:: DATA PROVIDED ::
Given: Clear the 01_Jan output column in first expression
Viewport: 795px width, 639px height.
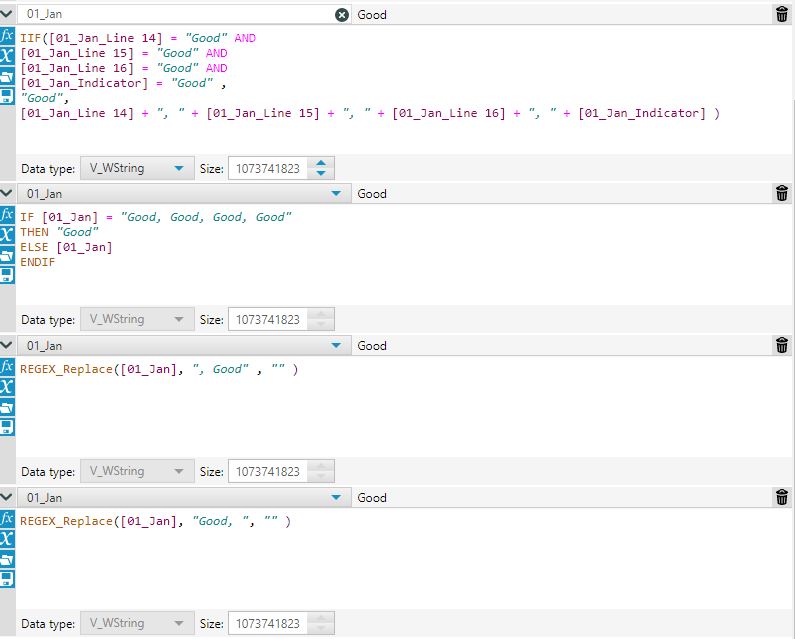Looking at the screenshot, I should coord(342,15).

* * *

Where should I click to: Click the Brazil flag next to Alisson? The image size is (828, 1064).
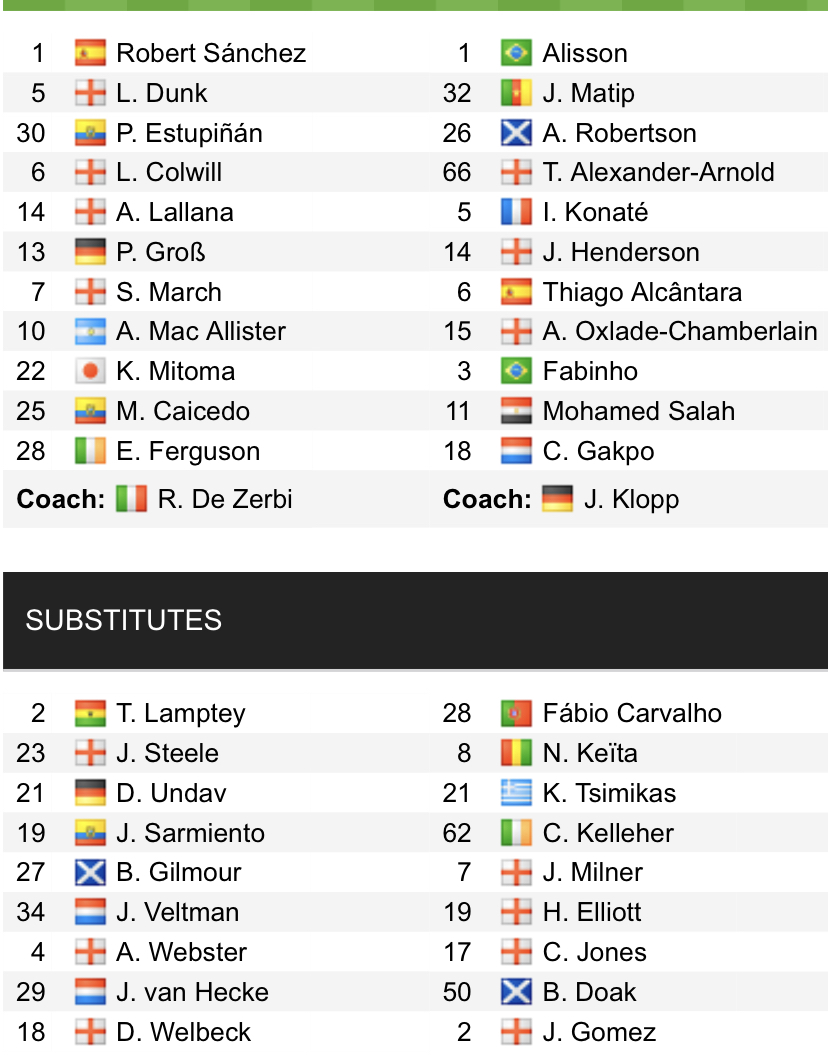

* * *

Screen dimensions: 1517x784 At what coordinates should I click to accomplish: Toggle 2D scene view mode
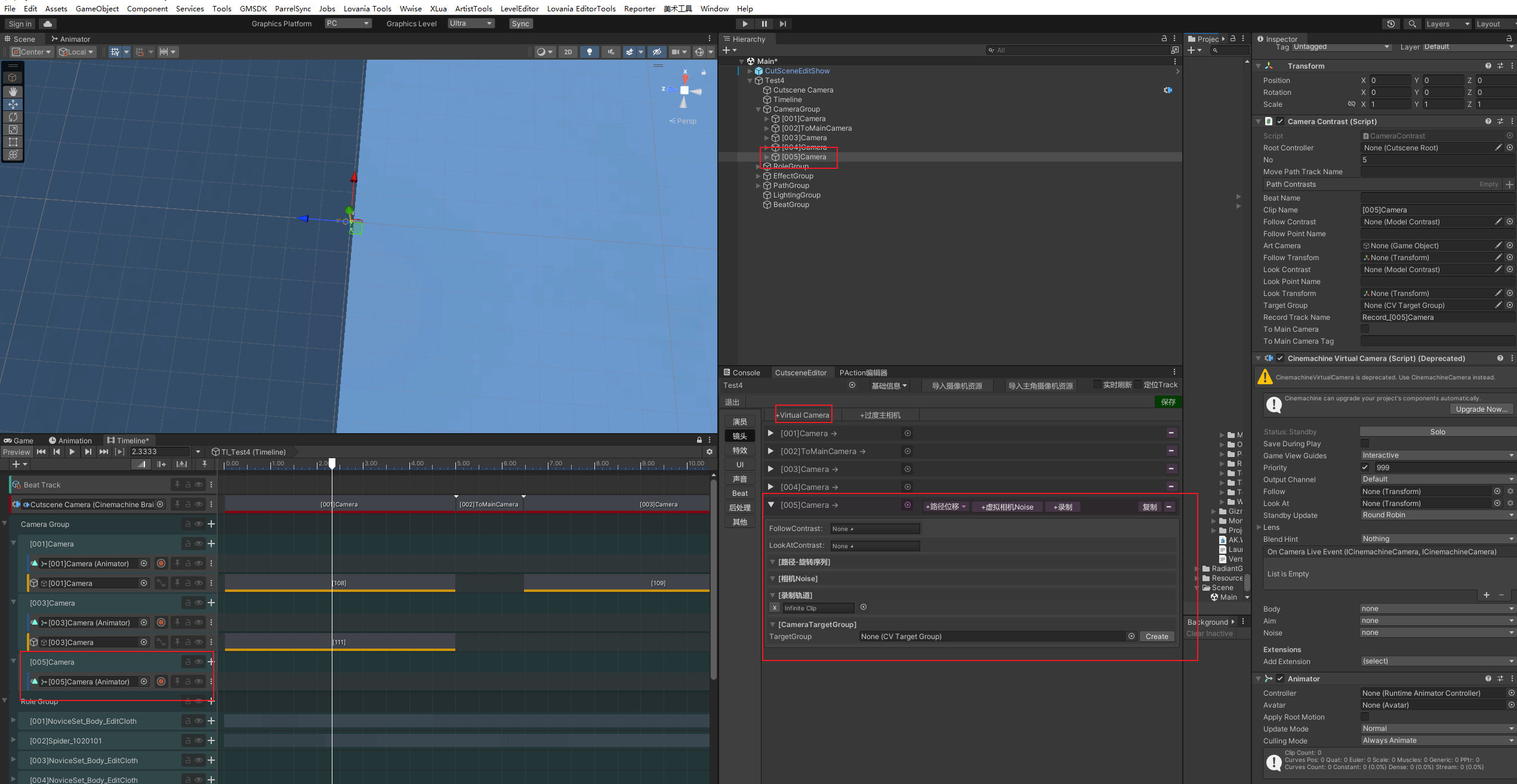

:: SHORT EXERCISE ::
Rewrite the lines starting at the one containing "Given: Clear the" and ending at the one containing "Looking at the", replacing "expression" with "formula" and leaving everything else the same. Omit the pictures from your answer.

:: RESULT OF THE TASK ::
Given: Clear the 01_Jan output column in first formula
Viewport: 795px width, 639px height.
Looking at the screenshot, I should coord(342,15).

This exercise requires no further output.